Importance
Mood disorders frequently co-occur with medical diseases that involve inflammatory pathophysiologic mechanisms. Immune responses can affect the brain and might increase the risk of mood disorders, but longitudinal studies of comorbidity are lacking.
Objective
To estimate the effect of autoimmune diseases and infections on the risk of developing mood disorders.
Design
Nationwide, population-based, prospective cohort study with 78 million person-years of follow-up. Data were analyzed with survival analysis techniques and adjusted for calendar year, age, and sex.
Setting
Individual data drawn from Danish longitudinal registers.
Participants
A total of 3.56 million people born between 1945 and 1996 were followed up from January 1, 1977, through December 31, 2010, with 91 637 people having hospital contacts for mood disorders.

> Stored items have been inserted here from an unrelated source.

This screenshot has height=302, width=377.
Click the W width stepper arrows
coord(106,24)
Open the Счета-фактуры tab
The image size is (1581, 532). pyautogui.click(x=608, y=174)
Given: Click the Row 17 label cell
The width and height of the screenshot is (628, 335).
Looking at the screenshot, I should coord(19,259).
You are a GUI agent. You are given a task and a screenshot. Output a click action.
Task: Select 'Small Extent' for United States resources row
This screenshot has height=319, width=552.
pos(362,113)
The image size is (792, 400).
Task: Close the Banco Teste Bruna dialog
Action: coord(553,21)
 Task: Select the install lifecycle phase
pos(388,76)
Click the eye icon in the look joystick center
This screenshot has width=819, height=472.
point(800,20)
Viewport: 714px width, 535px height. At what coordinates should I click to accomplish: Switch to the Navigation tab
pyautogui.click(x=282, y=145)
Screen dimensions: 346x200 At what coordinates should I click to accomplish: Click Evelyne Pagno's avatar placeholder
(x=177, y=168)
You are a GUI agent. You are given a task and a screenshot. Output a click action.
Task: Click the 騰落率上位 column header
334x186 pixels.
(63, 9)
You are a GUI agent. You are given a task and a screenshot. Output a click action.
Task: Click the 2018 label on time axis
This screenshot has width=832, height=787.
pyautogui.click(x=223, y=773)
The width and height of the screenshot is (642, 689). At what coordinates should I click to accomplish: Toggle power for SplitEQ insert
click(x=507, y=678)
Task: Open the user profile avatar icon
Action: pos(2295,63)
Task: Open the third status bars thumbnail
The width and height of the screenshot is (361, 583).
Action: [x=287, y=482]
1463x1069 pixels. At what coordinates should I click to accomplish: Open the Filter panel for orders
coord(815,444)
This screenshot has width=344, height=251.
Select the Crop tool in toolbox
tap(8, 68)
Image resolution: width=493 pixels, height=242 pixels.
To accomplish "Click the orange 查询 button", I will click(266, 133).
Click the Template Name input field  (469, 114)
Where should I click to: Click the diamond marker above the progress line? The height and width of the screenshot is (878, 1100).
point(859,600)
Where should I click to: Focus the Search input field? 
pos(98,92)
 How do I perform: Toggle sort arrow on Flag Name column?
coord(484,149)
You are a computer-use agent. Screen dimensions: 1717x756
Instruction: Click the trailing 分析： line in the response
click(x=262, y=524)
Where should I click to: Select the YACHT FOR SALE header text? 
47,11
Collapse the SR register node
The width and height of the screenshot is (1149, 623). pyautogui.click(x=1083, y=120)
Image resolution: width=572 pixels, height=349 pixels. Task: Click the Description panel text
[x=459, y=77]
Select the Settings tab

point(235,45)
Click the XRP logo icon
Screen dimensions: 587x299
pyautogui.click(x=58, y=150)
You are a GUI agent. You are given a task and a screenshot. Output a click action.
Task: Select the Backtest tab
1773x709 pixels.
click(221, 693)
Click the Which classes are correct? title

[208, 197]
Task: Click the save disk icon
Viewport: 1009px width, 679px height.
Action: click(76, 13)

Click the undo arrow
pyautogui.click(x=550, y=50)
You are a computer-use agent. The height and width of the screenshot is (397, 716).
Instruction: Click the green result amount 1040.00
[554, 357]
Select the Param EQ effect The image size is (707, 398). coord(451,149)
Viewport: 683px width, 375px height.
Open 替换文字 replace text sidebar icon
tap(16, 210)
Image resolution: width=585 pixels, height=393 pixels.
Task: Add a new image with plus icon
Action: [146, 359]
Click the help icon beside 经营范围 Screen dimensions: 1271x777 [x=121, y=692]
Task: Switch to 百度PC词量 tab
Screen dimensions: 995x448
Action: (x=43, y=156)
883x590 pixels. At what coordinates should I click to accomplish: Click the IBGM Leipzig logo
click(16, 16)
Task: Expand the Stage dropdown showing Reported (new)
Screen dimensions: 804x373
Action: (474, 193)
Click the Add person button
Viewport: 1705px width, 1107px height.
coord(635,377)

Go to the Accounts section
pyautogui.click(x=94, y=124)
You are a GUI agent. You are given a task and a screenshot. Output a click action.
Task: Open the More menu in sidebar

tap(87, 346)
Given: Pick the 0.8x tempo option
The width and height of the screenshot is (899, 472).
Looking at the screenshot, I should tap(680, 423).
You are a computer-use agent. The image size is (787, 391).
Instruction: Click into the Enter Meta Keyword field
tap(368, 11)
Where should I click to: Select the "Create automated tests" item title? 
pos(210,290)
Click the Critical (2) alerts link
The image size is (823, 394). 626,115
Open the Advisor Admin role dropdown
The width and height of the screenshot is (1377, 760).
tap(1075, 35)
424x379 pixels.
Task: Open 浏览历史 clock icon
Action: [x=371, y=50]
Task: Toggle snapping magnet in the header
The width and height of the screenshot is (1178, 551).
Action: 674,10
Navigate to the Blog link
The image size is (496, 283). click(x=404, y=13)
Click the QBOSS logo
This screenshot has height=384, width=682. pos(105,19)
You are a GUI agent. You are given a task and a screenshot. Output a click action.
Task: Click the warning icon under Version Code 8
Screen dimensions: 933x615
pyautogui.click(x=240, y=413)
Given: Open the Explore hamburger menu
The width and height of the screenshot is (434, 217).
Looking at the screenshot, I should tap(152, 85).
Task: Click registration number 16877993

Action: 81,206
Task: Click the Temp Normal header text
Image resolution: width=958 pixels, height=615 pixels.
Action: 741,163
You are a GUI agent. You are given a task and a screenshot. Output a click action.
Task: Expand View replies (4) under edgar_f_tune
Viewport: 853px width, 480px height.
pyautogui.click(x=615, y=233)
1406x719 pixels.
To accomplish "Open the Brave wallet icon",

Main Outcomes and Measures
The risk of a first lifetime diagnosis of mood disorder assigned by a psychiatrist in a hospital, outpatient clinic, or emergency department setting. Incidence rate ratios (IRRs) and accompanying 95% CIs are used as measures of relative risk.
Results
A prior hospital contact because of autoimmune disease increased the risk of a subsequent mood disorder diagnosis by 45% (IRR, 1.45; 95% CI, 1.39-1.52). Any history of hospitalization for infection increased the risk of later mood disorders by 62% (IRR, 1.62; 95% CI, 1.60-1.64). The 2 risk factors interacted in synergy and increased the risk of subsequent mood disorders even further (IRR, 2.35; 95% CI, 2.25-2.46). The number of infections and autoimmune diseases increased the risk of mood disorders in a dose-response relationship. Approximately one-third (32%) of the participants diagnosed as having a mood disorder had a previous hospital contact because of an infection, whereas 5% had a previous hospital contact because of an autoimmune disease.
Conclusions and Relevance
Autoimmune diseases and infections are risk factors for subsequent mood disorder diagnosis. These associations seem compatible with an immunologic hypothesis for the development of mood disorders in subgroups of patients.